Beyaz evde, siyah sokakta
Afrika’nın parlayan yıldızı Güney Afrika, ticaret ve üretimdeki başarısına rağmen, güvenlik sorununu bir türlü çözemiyor. Beyazlarla siyahlar hâlâ farklı mahallelerde oturuyor. Özellikle beyazların evleri yüksek duvarlar ve elektrikli tel örgülerle çevrilmiş durumda. Duvarlar, hukuki ve ahlaki eşitliğe rağmen ülkedeki ayrılığın sürdüğünün bir işareti gibi... Pratikte ve sosyal hayattaki ayrılığın sonucu... Beyazların yaşadığı mahallelerde değil sokakta pencere+de bile insan yok. Soweto gibi zenci mahallelerinde ise tıraş olmaktan çamaşır yıkamaya neredeyse tüm yaşam sokakta geçiyor.
Sefalet turizmi yapılıyor
Güney Afrika, teneke mahalleleriyle de gündemde. Özellikle Cape Town’da kimi 2 metrekare büyüklüğünde olan otoban kenarlarındaki derme çatma evlerden oluşan teneke mahalleler ülkenin önemli bir sorunu. Cape Town, Johannesburg, Durban, Pretoria gibi hemen her şehirde bulunan teneke evler mahallesi turistlerin de ilgisini çekiyor. ‘Sefalet turizmi’ denilebilecek turlar düzenleniyor bu teneke mahallelere. Ancak devletin tahsis ettiği araziler üzerinde 1990’ların başından bu yana 2.5 milyon konut da üretilmiş.
50 cinayet, 137 tecavüz
Güney Afrika cinayet, gasp, hırsızlık ve tecavüzde dünya rekortmeni. Ülkede her gün 50 kişi öldürülüyor ve 137 kişi tecavüze uğruyor, her ay 50 banka ATM’si havaya uçuruluyor. Ülkenin Başkanı Jacop Zuma da 2005 yılında 31 yaşında bir kandına tecavüzle suçlanmıştı. Zuma cinsel ilişkiyi kabul etmiş ancak bunun bir tecavüz olmadığını savunmuştu.
Ülke şantiyeye döndü
Güney Afrika 2010 FIFA Dünya Kupası ile yepyeni bir sayfa açmaya hazırlanıyor. Şu ana kadar 2010 için 1.9 milyar doların üzerinde yatırım yaptı. Yatırımların çoğu stadyum, otoyol ve ülkede neredeyse hiç bulunmayan toplu taşıma sistemini kurmaya harcandı. Bazı şehirler arasında yeni bağlantı yolları yapılırken, bazı yollara şeritler ekleniyor; bizim Metrobüs’e benzer duraklara sahip yeni otobüs yolları yapılıyor. Bir yandan da uluslararası otel zincirleri yeni otelleri bitirme telaşında. Ülke bir şantiyeye dönerken, FIFA’nın 2010’dan şimdiden 3.8 milyar dolarlık ticari değer yarattığı hesaplanıyor. Dünya Kupası için 450 bin yabancının ülkeye gelmesi bekleniyor. Afrika kıtasından ise 1.5 milyon futbolseverin geleceği hesaplanıyor.

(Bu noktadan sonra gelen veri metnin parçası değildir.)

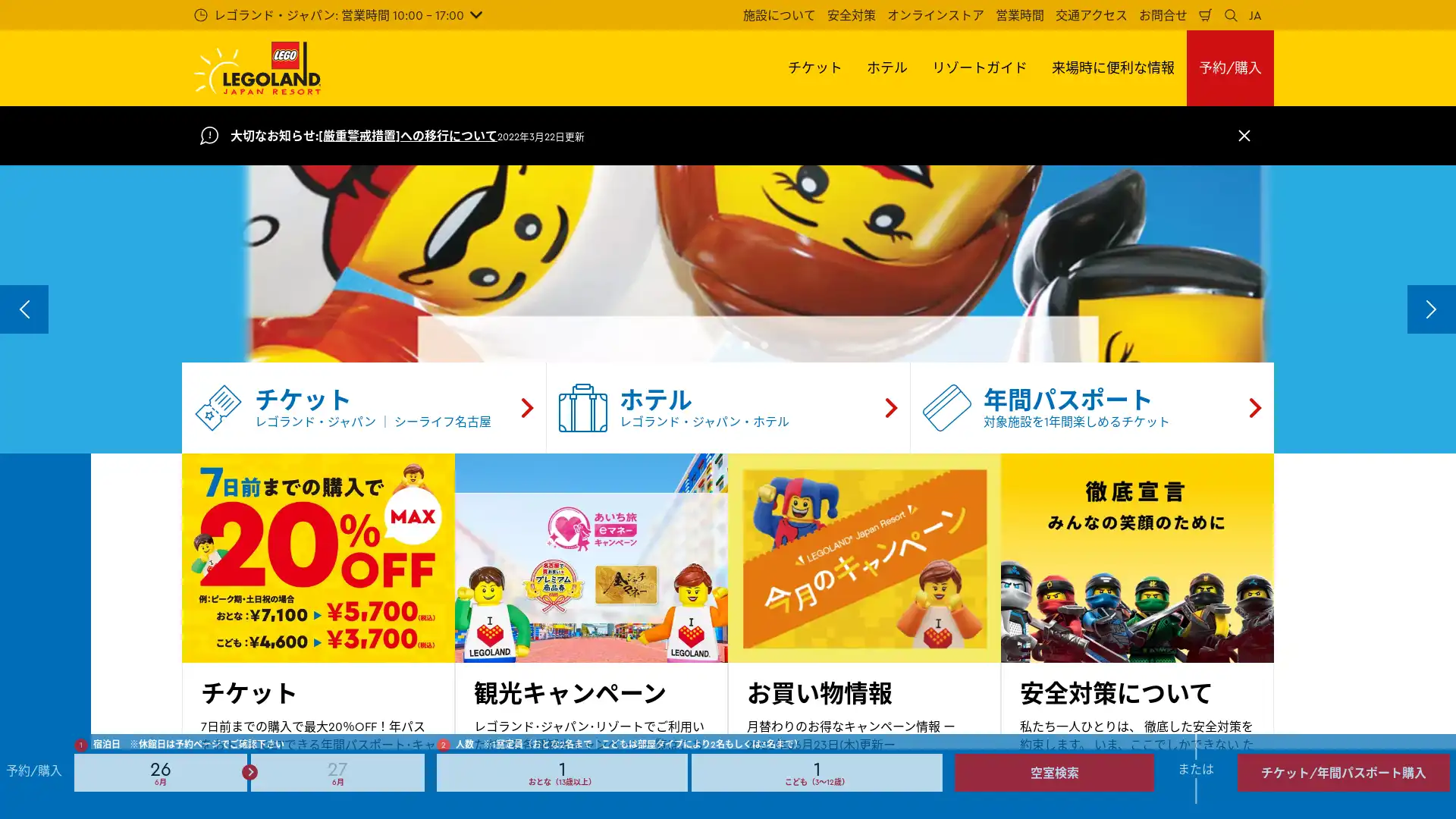 This screenshot has height=819, width=1456. Describe the element at coordinates (709, 646) in the screenshot. I see `Go to slide 2` at that location.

MAÇLAR 9 AYRI ŞEHİRDE OYNANACAK
STAT ADI | ŞEHİR | KAPASİTE (BİN) |
GREEN POINT | CAPE TOWN | 68 |
DURBAN | DURBAN | 70 |
ELLIS PARK | JOHANNESBURG | 61 |
SOCCER CITY | JOHANNESBURG | 90 |
FREE STATE | BLOEMFONTEIN | 48 |
PORT ELIZABETH | PORT ELIZABETH | 48 |
MBOMBELA | NELSPRUIT | 46 |
PETER MOKABA | POLOKWANE | 46 |
ROYAL BAFOKENG | RUSTENBURG | 42 |
LOFTUS VERSFELD | PRETORIA | 50 |
630 bin bilet satıldı, en çok İtalyanlar ilgi gösterdi
11 Haziran-11 Temmuz 2010 yapılacak 19’uncu Dünya Kupası, Afrika kıtasında bugüne kadar gerçekleştirilen en büyük spor etkinliği olacak.
Şu ana kadar satılan bilet sayısı 630 bini geçti.

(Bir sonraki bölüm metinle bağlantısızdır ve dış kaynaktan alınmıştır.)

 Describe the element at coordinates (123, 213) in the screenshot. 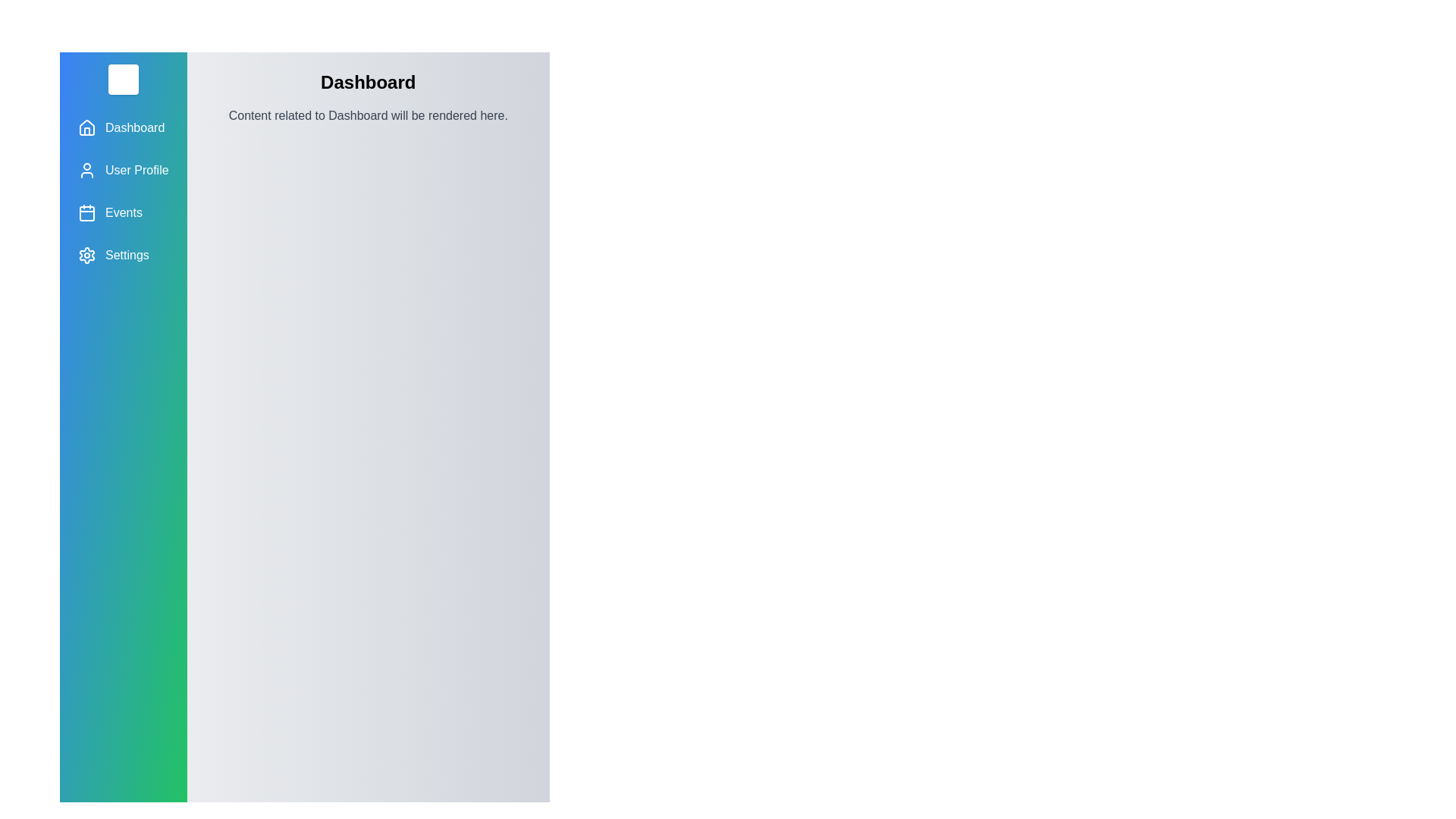

I see `the Events tab from the sidebar` at that location.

En çok bilet alan ülkeler İspanya, İtalya, İngiltere şeklinde sıralanıyor.
Bilet fiyatları yerel halk için 20 dolardan başlıyor.

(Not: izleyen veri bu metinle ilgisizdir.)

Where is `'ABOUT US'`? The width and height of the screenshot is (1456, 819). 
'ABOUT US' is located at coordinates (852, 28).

Şu anda en yüksek bilet fiyatı 900 dolar.
Kısa süre sonra karaborsa bilet pazarı oluşması bekleniyor.
51 bin polis görev yapacak
DÜNYA Kupası sırasında ülkenin kötü rekorları yüzünden güvenlik endişesi de taşınıyor. Emniyet yetkilileri ise kendinden emin hiçbir güvenlik sorunu olmayacağını söyleyip duruyorlar. Bazı internet sitelerinde ve bloglarda futbol severlere Güney Afrika’da hayatta kalmanın incelikleri sıralanıyor. Dünya Kupası etkinliklerinde ülkede 51 bin polis görev yapacak. 8 bin polis özellikle kalabalık kontrol teknikleri üzerine eğitildi.
Açılış ve kapanış seremonisi Soccer City’de
2010 Dünya Kupası açılış ve kapanış seramonisi ile açılış ve kapanış maçları Johannesburg’daki Soccer City Stadyumu’nda oynanacak. FNB Stadyumu olarak bilinen 90 bin kişilik stadyumun dış cephesinde hâlâ inşaat çalışmaları sürüyor. Unutulmaz bir açılış ve kapanış seramonisi yapmak için tüm ülke seferber olmuşa benziyor.
İnsancıl kuruluş FIFA Afrika’ya borcunu ödüyor
2010 FIFA Dünya Kupası’nın iç marka çalışmalarına da katkı sağlayan, ‘Marka Coşkusu: Almanya Nasıl Ulusal Markalaşma ile Dünya Kupası’nı Kazandı’ kitabının yazarı Dr. Nikolaus Eberl, FIFA’nın 2010 etkinliğini özellikle bir Afrika ülkesine verdiğini söylüyor. Dr. Eberl, Afrika’nın etkinliğe evsahipliği yapmaya nasıl hak kazandığını şöyle anlattı: “FIFA’nın Başkanı Sepp Blatter, dünyanın Afrika’ya borcu olduğuna inanıyor. Çünkü Afrika, bu sporun gelişmesi için çok şey yaptı. 2010 için Afrika’da Mısır, Fas, Tunus, Libya gibi ülkeler yarıştı. Tunus adaylığını çekti, Güney Afrika 14, Fas 10 oy aldı. Mısır’a oy veren olmadı. FIFA, bir futbol birliği olduğu kadar insancıl bir kurum. Güney Afrika’nın insanlığa katkısı, Mandela mucizesi ve demokrasiye geçiş Güney Afrika’nın kazanmasını sağladı.”